Челонечек на пружинах засуетился у подъезда. Залетаев снова поклонился Павлу Александровичу и Настасье Павловне, снова бросил язвительный взгляд на господина Громотрясова -- и величественно стал спускаться с лестницы. Между тем человечек очищал ему дорогу: расталкивал лакеев -- и всепокорнейше просил "господ" посторониться -- дать пройти господину Залетаеву. Залетаев прошел благополучно и торжественно между двумя рядами расступившегося для него "общества".
Карета стояла у самого подъезда, так что все, и общество, и публика, и Павел Александрович с фамилиею могли видеть с лестницы, какая это карета и каков должен быть ее владелец. Человечек на пружинах кинулся перед ним, отворил дверцы -- и, усадив его в карету, закричал кучеру: "пошел". Карета загремела, покатилась и исчезла с изумленных глаз пораженного общества. Залетаев, очутившись на мягких подушках, заплакал, зарыдал от полноты счастия, а человечек, между тем, долго-долго бежал за его каретою, пока не потерял ее вовсе из вида... Проехав минут пять по Невскому, он дернул шнурок, и карета остановилась.
-- Ты куда едешь, кучер? -- спросил Залетаев.
-- Домой-с, а то куда же еще?
-- То-то, что вовсе не домой, -- возразил Залетаев. -- Ты меня вези по Невскому к Полицейскому мосту, а потом уж и доложи!
-- У Полицейского моста?
-- Я тебе говорю, братец, что не у Полицейского, а не доезжая Полицейского, у трактира: тут тебе налево будет трактир, так ты и остановись у самого подъезда.
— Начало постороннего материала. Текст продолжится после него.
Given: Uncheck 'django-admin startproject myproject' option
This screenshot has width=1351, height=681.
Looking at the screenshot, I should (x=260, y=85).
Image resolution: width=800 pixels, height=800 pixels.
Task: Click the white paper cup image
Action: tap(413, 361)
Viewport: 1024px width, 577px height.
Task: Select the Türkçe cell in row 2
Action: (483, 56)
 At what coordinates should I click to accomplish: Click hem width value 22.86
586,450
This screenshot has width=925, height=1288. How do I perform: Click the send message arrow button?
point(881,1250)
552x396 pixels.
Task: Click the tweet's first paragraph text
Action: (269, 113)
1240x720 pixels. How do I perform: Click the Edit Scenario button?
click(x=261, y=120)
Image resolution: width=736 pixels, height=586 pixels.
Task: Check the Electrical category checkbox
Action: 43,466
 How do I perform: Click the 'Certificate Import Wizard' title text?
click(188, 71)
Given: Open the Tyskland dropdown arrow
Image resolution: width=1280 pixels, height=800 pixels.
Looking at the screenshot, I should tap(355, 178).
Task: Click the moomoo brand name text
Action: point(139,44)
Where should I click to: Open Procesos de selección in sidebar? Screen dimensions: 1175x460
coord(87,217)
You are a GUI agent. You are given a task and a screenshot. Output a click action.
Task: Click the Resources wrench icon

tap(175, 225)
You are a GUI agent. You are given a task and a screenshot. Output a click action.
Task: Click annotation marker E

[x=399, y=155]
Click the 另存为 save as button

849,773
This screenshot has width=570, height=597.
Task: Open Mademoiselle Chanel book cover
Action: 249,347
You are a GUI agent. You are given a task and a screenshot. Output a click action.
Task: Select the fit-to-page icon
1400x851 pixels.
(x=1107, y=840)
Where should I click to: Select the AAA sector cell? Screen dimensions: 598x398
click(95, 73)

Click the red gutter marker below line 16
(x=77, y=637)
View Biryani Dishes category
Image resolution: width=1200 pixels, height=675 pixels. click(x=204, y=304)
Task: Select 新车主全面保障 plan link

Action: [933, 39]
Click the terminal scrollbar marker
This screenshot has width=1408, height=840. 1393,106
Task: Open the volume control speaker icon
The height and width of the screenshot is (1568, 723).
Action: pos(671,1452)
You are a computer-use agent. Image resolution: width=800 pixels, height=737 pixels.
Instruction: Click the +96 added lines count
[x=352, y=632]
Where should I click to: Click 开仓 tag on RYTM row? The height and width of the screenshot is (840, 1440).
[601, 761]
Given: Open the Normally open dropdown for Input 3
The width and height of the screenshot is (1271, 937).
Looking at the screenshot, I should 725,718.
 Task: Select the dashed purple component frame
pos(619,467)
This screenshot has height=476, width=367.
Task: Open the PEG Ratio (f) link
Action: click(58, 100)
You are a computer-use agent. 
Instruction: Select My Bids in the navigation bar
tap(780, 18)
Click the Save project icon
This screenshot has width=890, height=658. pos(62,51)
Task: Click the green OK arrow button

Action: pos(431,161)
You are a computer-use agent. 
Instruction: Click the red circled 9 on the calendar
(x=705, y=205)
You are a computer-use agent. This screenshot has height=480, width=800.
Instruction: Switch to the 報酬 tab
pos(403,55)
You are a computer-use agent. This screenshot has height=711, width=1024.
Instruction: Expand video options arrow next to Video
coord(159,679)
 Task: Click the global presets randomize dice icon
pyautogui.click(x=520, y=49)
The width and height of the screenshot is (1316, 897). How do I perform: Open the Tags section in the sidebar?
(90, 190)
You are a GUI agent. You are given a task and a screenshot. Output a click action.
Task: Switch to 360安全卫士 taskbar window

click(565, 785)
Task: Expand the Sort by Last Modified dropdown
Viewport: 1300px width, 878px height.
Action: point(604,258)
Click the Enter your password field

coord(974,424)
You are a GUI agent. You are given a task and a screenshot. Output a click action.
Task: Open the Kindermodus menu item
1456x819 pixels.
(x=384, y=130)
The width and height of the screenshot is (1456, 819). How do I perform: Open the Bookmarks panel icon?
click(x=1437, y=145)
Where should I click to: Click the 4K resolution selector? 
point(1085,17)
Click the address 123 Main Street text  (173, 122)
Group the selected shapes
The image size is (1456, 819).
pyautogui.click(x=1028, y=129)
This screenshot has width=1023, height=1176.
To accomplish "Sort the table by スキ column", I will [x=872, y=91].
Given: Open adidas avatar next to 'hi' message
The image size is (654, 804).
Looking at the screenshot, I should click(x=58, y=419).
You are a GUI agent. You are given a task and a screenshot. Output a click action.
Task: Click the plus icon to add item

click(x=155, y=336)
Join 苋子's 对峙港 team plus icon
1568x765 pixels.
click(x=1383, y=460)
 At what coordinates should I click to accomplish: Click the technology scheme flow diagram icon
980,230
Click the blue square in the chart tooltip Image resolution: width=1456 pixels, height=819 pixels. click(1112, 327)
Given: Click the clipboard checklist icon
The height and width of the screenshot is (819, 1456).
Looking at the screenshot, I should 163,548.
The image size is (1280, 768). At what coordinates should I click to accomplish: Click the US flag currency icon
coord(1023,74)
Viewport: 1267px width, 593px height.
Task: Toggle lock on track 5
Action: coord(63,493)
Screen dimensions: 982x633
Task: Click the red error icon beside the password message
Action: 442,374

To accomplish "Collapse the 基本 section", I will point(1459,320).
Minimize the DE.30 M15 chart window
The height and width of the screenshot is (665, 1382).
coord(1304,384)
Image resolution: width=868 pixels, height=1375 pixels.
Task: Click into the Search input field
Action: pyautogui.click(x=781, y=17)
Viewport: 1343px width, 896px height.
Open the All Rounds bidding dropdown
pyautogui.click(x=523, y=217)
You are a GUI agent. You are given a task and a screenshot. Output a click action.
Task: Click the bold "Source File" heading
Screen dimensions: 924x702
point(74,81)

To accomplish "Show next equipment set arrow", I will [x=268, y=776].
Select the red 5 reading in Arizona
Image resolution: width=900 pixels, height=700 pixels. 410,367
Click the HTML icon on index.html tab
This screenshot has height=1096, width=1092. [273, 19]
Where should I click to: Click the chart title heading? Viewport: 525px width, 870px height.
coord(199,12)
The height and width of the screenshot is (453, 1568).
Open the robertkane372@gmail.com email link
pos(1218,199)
Слышь?
-- Конечно!
-- Ну, так ступай же себе с богом, да не спеши как на пожар, а когда приедешь -- доложи.
Карета снова двинулась мелкою рысью и через несколько минут остановилась.
-- Что там? -- спросил Залетаев.
-- Приехали-с.
-- Куда ж мы это приехали?
-- Куда приказали-с -- известно: к трактиру у Полицейского моста.
-- Да ведь я тебе, братец, сказывал, что не у Полицейского моста, а не доезжая Полицейского! Вот ты какой человек, братец, нерасторопный!
-- Да оно так и выходит, что не доезжая Полицейского моста -- так оно, сударь, и есть!
-- Почему ж ты не доложил обстоятельно, как следует?
Кучер, ничего не отвечая, слез с козел, отворил дверцы и стоял в ожидании высадки своего пассажира.
-- Ну, ты меня, братец, не торопи, -- говорил Залетаев, медленно вылезая из кареты: -- ты делай, что тебе велят... Послушай!
-- Что-с?
-- Сколько тебе лет?
-- Да лет уж будет тридцать.
-- А из которой губернии?
-- Костромской!
-- И не женат?
-- Ну, нет: жена есть и дети есть, в деревне остались, а я здесь по прачпорту.
-- Ты по паспорту? А так это там... что бишь я -- да, насчет Саратовской губернии: земли, говорят, много?
-- Говорят, что так!
-- Ну, и тово... так ты здесь себе благополучно и счастливо?
-- Намедни отсрочку выхлопотал староста: руб с гривной стоит!
-- А, да -- стоит, стоит! Хорошо, братец, хорошо. Веди себя исправно, так барин тебе дурного слова не скажет!
Тут Залетаев умолк, оглянулся кругом, попробовал пересчитать фонари, мелькавшие перед ним, и, не кончив счета, стал приводить себе на память стихи какие-то, очень хорошие стихи, но не мог припомнить ни одного слова. Потом, взглянув на карету, почувствовал аппетит и бегом побежал на лестницу трактира.
-- Вишь, какой барин чудной! -- проворчал про себя кучер. -- О Саратовской губернии с тобой толкует и насчет всего -- а нет, чтобы догадаться да на чай дать человеку!
Через час Залетаев вышел из трактира, повидимому совершенно сытый, и приказал кучеру ехать поскорее домой, к Каменному мосту. Кучер поспешил исполнить приказание, но только что он двинулся с места, Залетаев раздумал и велел остановиться.
-- Послушай, братец, не знаешь ли ты хорошего человека? -- спросил он, выглядывая из кареты.
-- Хороших людей много на свете.
-- Ну, я спрашиваю такого, который бы умел ездить за каретой?
-- Такого не знаю.
-- А если узнаешь, пришли, я тебе за это гривенник дам... двугривенный -- слышь? Двугривенный, если достанешь человека? Ступай!
После этого он погрузился в бархатные подушки, вздремнул и не обращался уже к кучеру с приказаниями до тех пор, пока не почувствовал, что карета остановилась и кучер ведет разговор с дворником.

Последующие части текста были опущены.